* **EXERCISE BRIEF**: Output the entries from the start through the line containing "Open the claude-4.5-sonnet", inclusive, exactly as they appear, and nothing else.

◆ ◆ ◆ ◆ ◆

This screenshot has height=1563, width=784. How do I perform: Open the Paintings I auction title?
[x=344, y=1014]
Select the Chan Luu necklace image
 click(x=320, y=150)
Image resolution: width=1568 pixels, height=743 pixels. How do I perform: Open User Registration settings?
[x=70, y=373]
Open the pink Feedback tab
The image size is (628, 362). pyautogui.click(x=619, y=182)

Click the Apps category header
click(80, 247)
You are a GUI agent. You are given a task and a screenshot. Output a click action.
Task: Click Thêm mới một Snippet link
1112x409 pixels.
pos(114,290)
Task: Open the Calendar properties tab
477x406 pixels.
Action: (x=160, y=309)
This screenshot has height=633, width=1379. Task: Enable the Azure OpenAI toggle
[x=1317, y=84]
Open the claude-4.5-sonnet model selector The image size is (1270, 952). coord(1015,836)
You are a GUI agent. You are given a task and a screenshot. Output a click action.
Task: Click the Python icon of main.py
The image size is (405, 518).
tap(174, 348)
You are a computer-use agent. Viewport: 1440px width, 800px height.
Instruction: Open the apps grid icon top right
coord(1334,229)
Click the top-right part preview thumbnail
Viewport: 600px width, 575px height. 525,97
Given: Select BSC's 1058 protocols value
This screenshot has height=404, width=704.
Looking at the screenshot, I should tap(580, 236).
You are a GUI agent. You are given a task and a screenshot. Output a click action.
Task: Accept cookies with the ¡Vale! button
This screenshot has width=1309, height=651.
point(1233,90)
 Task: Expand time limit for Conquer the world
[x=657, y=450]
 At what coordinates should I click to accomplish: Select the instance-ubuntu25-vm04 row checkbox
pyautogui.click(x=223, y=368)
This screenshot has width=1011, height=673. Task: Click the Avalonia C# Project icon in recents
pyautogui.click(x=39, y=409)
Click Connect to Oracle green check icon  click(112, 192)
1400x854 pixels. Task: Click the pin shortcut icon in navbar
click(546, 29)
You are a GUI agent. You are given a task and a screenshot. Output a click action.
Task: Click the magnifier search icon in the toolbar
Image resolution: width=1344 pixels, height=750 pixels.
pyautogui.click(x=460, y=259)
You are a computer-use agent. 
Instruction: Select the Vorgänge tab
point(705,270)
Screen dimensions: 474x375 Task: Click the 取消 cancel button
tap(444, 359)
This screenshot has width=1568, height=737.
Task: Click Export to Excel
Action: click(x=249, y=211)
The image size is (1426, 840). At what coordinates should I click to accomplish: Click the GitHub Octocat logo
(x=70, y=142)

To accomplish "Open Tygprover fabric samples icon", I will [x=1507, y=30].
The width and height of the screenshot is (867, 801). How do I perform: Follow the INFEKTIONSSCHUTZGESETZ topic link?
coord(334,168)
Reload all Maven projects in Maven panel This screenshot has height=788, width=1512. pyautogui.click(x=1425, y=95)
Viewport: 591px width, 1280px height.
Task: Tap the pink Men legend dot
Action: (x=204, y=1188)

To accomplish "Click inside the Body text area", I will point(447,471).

◆ ◆ ◆ ◆ ◆

* **TASK SOLUTION**:
This screenshot has height=1563, width=784. How do I perform: Open the Paintings I auction title?
[x=344, y=1014]
Select the Chan Luu necklace image
 click(x=320, y=150)
Image resolution: width=1568 pixels, height=743 pixels. How do I perform: Open User Registration settings?
[x=70, y=373]
Open the pink Feedback tab
The image size is (628, 362). pyautogui.click(x=619, y=182)

Click the Apps category header
click(80, 247)
You are a GUI agent. You are given a task and a screenshot. Output a click action.
Task: Click Thêm mới một Snippet link
1112x409 pixels.
pos(114,290)
Task: Open the Calendar properties tab
477x406 pixels.
Action: (x=160, y=309)
This screenshot has height=633, width=1379. Task: Enable the Azure OpenAI toggle
[x=1317, y=84]
Open the claude-4.5-sonnet model selector The image size is (1270, 952). coord(1015,836)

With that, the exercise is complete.